L’Italia, la Francia

e lo ius soli temperato

 

di Magali Prunai

 

 Lo ius soli nel mondo: __ Diritto di cittadinanza incondizionato per tutte le persone nate nel Paese __ Diritto di cittadinanza con alcune condizioni __ Ius soli non in uso o non più in uso (immagine tratta dall’enciclopedia Wikipedia)

Il tema della cittadinanza e dei modi su come ottenerla è uno di quei temi caldissimi, sempre dell’ultimo minuto, sempre di grande attualità.

Fino a pochi mesi fa uno studente che studiava un minimo di ordinamento italiano avrebbe imparato che in Italia si acquisiva la cittadinanza in tre modi distinti: per ius sanguinis, per diritto di sangue, ovvero si è figli di almeno un cittadino italiano;  attraverso una naturalizzazione, ovvero un cittadino straniero sposa un cittadino italiano oppure se ne fa la richiesta dopo dieci anni di residenza continuata, legittima sul suolo italiano.

Da ottobre lo studente studierà nuovi metodi di acquisizione della cittadinanza, una gran miscellanea confusa che vuole dare di più un contentino a tutte le forze politiche piuttosto che trovare una soluzione.

Potrà diventare cittadino italiano chi è nato in Italia con almeno un genitore o tutore in possesso di un permesso di soggiorno europeo e con il consenso del genitore o tutore stesso (ius soli temperato). Questa disposizione vale solo per i cittadini extracomunitari e non per quelli comunitari. Inoltre, sarà possibile ottenere la cittadinanza italiana per un minore entrato in Italia o nato in Italia entro il dodicesimo anno di età e che abbia frequentato in maniera continuata per cinque anni uno o più cicli scolastici o seguito corsi di istruzione e formazione professionale (ius culturae). La proposta di legge è stata approvata per ora solo dalla Camera.

E poi è arrivato il 13 novembre. A Parigi un gruppo di francesi e belgi di seconda, terza e quarta generazione decidono di uccidere tutti coloro che incontrano per la strada. Arriva ben presto la rivendicazione dell’Isis, si è voluto colpire la perfida Francia che bombarda la Siria, si è voluto colpire il lato ludico dell’internazionale Parigi. Il bilancio conclusivo di quella tragica notte, che passerà alla storia come “carnage” (carneficina), sarà di circa 130 morti provenienti da 19 paesi diversi.

Dopo i minuti di silenzio, ormai diventati piú un obbligo che una vera espressione di solidarietà e vicinanza, il continuo ricantare la “Marsigliese”, inno francese dalla Rivoluzione in poi, simbolo di una libertà scaturita da un periodo estremamente sanguinoso, sono iniziate le solite dietrologie, i soliti commenti piú o meno opportuni.

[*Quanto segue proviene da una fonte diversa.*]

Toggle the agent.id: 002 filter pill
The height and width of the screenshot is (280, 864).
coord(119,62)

Subito in Italia si è detto che è tutta colpa dell’ottenimento troppo facile della cittadinanza in paesi come Francia e Belgio,  dove si sono spalancate le porte a chiunque con la scusa dell’accoglienza. Commenti esagerati, al di fuori di ogni schema politico e di analisi ragionata, ma che fanno leva sulla sensibilità troppo scossa e molto qualunquista del cittadino medio-ignorante.

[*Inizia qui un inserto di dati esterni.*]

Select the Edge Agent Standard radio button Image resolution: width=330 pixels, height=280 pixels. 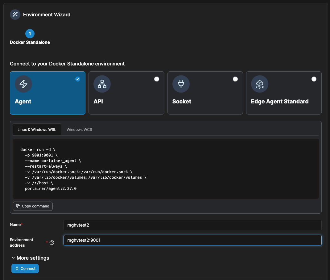tap(314, 79)

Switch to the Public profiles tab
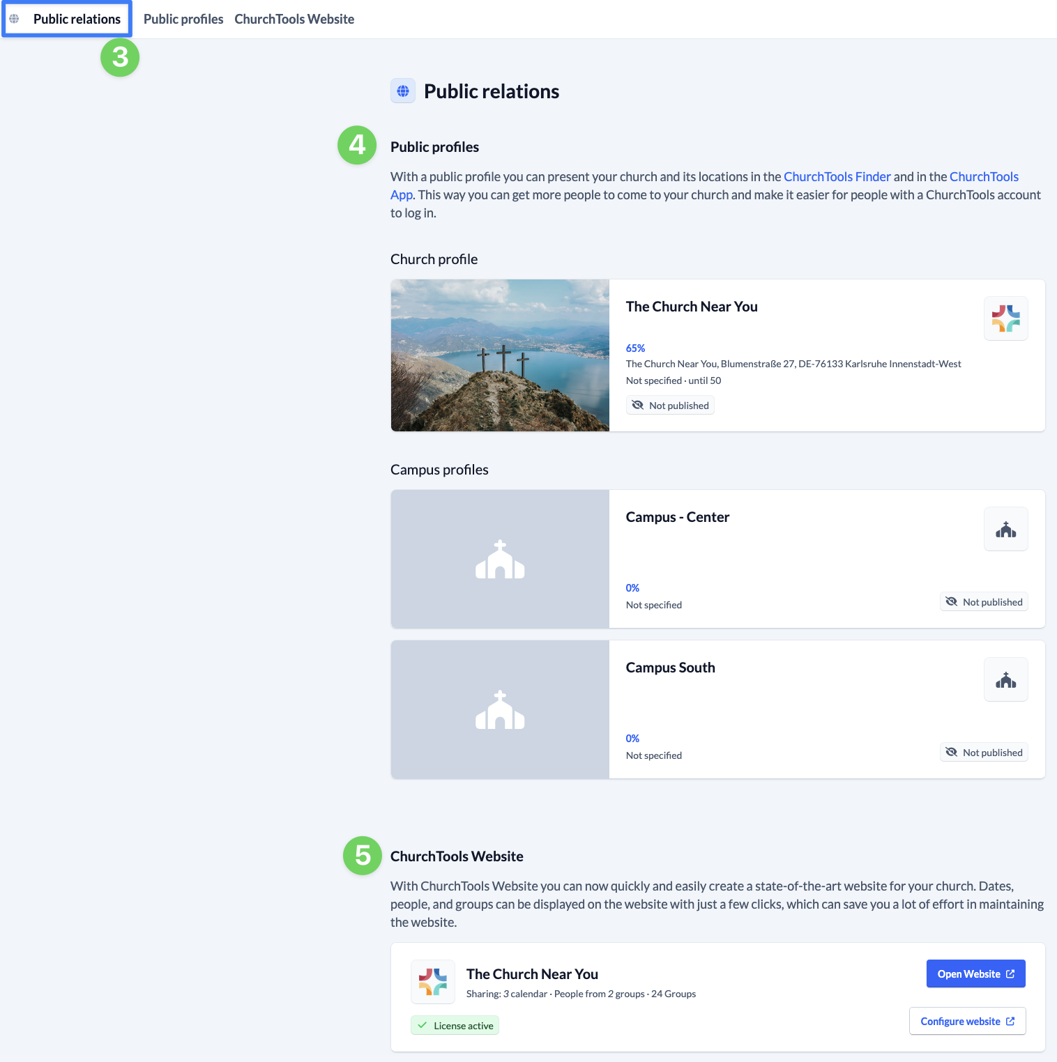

L’analisi geo-politica è certamente molto piú complicata e ha radici lontane nel tempo.

L’analisi culturale è forse piú ovvia e di facile intuizione, ma non per questo meno valida e utile.

Innanzitutto dobbiamo partire da un dato: chi nasce, vive, studia, lavora in un paese, appartiene a quel paese a prescendire dal suo “sangue”, dalla cultura, dalla religione, dal colore della pelle. Ma la persona stessa deve sentirsi parte integrante di quella comunità e questa forma d’integrazione puó avvenire solo attraverso uno strumento: la cultura. La cultura che apprendiamo a scuola, quando da piccoli ci insegnano che siamo tutti uguali ma poi da adulti ce ne dimentichiamo. Una scuola come punto d’incontro, come veicolo di cultura e sapere. Utopia pura, se pensiamo in che condizioni è la nostra scuola dell’obbligo attualmente. Eppure insegnare correttamente l’italiano, almeno un’altra lingua, la storia, l’ordinamento del proprio Stato, fare uno studio comparato delle religioni del mondo comporta il plasmare coscienze consapevoli e forse cittadini migliori. Ma il problema sono tutti quelli che la scuola la frequentano un po’ sí e un po’ no, che non ricevono stimoli giusti dall’ambiente circostante e dalla scuola stessa. Un po’ il caso delle “banlieu” parigine, estrema periferia dove lo Stato non arriva e forse non vuole neanche arrivare. Quartieri dimenticati, abbandonati a loro stessi. Da quei luoghi si deve partire, ripulendoli dalla sporcizia, rendendo le abitazioni moderne e meno fatiscenti, creando luoghi di aggregazione, biblioteche e tutto quello che è necessario per non far sentire una parte della popolazione emarginata e a convincersi a emarginarsi ancora di piú.

In questi giorni di costante allerta e di una paura piú o meno diffusa, mi è tornato alla mente un film uscito questo inverno al cinema: “non sposate le mie figlie”(Nell'immagine in alto, la locandina del film). Francia, due genitori della media borghesia, di ispirazione gaullista, partecipano, loro mal grado, ai matrimoni con rito civile delle prime tre figlie. Una sposata a un banchiere cinese, una a un avvocato di origine algerina e di religione islamica e una a uno spiantato ebreo con molte idee ma che non riesce a realizzare. La gioia arriva quando la quarta e ultima figlia annuncia il suo prossimo matrimonio in chiesa, piccolo dettaglio: lo sposo è africano. Lo stupore è egualmente condiviso dalla famiglia di lui, estremamente razzista nei confronti della Francia colonialista. Tutto si risolve per il meglio, con un matrimonio da favola in profonda armonia e con ogni tipo di pregiudizio ormai abbandonato. La scena migliore di tutto il film è quando le tre sorelle trovano i mariti in piedi in salotto con il suocero a cantare, mano sul cuore e occhi umidi di lacrime, la “Marsigliese”: il suocero, cercando di fare un po’ di amicizia, aveva chiesto che nazionale tifassero i tre. Tutti affermano Francia, tutti affermano che al momento dell’inno si emozionano ogni volta per il significato di cui è carico e di quanto lo sentono proprio. (Nelle foto in alto, i due progonbisti del film. A sinistra, Chantal Lauby; a destra, Christian Clavier)

I protagonisti di questo film sono dei privilegiati, hanno studiato, si sono laureati e svolgono una vita molto diversa da quella che passa lentamente, senza uno scopo, senza un perché in molti quartieri “degradati”.

Dovremmo essere tutti i personaggi di quel film, tutti abbiamo le stesse possibilità, se non riusciamo a coglierle qualcuno deve tentare almeno di suggerirci la strada piú opportuna perché tutti facciamo parte di un’unica realtà, tutti dovremmo riconoscerci orgogliosamente sotto la bandiera del nostro Stato e quella dell’Unione Europea.